[Extracted data entries]

▽

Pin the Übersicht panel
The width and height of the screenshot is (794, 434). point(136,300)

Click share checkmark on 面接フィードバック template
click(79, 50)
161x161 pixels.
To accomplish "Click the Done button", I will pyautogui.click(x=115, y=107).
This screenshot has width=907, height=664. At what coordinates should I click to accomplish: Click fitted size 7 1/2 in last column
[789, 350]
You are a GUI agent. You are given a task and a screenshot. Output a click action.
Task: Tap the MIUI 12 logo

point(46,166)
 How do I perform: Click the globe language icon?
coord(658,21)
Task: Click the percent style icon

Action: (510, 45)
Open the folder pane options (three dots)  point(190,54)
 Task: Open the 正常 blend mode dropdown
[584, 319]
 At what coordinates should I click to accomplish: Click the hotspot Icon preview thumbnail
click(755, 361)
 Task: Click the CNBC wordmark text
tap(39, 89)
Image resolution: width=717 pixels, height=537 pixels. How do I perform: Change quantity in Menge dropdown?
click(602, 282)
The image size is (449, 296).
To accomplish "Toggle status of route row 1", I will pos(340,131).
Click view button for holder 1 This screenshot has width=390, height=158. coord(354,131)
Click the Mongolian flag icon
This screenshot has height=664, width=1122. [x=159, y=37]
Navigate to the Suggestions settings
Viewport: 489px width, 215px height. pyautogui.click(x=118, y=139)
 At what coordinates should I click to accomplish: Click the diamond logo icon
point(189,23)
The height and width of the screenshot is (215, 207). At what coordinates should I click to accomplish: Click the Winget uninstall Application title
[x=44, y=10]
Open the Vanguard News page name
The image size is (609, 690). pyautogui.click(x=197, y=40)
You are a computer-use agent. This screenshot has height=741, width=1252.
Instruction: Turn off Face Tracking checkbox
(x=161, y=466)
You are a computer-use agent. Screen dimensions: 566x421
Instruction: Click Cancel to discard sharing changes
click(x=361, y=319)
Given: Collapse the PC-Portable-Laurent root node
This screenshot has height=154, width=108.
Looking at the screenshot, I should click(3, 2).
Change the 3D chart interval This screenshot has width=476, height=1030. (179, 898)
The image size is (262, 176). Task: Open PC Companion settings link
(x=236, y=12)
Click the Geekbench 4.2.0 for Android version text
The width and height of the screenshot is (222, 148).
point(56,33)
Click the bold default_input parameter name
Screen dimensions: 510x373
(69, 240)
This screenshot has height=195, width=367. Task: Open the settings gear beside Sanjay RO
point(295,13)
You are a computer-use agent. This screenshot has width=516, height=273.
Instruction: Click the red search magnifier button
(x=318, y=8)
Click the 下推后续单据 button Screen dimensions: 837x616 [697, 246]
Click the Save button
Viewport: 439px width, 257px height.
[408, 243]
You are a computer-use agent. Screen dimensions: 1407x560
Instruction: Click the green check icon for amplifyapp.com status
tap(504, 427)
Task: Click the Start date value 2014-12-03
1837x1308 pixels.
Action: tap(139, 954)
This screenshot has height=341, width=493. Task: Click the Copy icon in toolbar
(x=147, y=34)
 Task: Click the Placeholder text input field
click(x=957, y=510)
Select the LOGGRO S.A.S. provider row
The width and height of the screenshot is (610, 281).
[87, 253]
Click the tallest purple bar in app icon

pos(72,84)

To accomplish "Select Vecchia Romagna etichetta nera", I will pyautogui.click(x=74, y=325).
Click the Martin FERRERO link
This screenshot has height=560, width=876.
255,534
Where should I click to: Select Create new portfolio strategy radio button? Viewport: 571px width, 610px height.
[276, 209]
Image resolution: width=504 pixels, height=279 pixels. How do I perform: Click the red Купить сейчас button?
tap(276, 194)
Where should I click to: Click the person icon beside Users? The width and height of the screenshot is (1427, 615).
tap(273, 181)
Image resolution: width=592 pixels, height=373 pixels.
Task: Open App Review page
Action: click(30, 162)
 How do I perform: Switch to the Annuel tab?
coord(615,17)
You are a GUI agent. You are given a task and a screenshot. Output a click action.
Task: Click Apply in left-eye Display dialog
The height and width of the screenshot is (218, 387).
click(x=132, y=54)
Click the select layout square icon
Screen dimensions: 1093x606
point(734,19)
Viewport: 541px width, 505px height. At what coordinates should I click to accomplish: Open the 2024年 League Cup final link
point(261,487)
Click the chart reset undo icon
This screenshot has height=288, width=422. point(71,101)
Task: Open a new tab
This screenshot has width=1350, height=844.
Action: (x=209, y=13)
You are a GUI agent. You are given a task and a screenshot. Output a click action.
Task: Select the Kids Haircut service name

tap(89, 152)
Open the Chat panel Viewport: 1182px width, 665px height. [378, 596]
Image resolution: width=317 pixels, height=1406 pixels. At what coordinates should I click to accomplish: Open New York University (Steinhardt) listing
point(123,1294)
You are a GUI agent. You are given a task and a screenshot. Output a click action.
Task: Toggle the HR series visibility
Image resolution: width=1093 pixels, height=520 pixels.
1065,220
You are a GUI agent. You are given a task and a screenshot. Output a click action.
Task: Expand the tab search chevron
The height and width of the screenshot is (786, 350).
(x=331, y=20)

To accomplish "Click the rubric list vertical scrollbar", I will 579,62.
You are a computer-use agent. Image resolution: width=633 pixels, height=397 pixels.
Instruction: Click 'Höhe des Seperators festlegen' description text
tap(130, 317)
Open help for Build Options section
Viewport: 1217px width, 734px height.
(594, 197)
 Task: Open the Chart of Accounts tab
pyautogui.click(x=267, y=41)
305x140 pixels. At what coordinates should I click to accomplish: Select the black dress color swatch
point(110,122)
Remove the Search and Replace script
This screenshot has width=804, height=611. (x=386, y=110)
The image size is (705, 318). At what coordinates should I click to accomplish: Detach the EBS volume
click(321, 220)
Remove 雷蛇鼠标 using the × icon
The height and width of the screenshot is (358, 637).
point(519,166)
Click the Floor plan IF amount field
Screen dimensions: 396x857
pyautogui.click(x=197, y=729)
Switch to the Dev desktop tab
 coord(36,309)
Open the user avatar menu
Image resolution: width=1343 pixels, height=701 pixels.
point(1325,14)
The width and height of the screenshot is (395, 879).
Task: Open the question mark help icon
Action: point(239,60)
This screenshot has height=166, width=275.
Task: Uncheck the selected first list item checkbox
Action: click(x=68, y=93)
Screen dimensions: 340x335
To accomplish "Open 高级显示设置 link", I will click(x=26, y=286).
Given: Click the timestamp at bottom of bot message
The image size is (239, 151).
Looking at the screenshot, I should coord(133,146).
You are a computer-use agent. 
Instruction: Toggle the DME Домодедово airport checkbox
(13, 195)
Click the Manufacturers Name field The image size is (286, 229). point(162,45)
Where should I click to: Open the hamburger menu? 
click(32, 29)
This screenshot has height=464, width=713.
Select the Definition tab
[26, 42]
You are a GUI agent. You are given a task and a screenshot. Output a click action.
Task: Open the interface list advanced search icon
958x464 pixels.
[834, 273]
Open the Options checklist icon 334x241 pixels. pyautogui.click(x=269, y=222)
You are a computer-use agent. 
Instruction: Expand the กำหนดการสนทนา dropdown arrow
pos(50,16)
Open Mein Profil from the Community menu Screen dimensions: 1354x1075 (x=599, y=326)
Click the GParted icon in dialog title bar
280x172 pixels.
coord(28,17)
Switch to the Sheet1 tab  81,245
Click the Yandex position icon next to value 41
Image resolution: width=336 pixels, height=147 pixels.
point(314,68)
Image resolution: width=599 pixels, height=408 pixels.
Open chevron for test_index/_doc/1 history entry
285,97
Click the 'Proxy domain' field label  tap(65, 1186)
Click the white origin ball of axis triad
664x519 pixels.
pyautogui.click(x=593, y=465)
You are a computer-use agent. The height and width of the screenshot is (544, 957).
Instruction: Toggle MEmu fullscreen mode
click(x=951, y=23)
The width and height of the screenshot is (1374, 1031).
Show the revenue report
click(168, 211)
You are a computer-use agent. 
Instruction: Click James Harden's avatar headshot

△

**WHAT TO PRODUCE**
Where a line of the records above holds the word "avatar", copy that line.

**RESPONSE AREA**
Open the user avatar menu
Instruction: Click James Harden's avatar headshot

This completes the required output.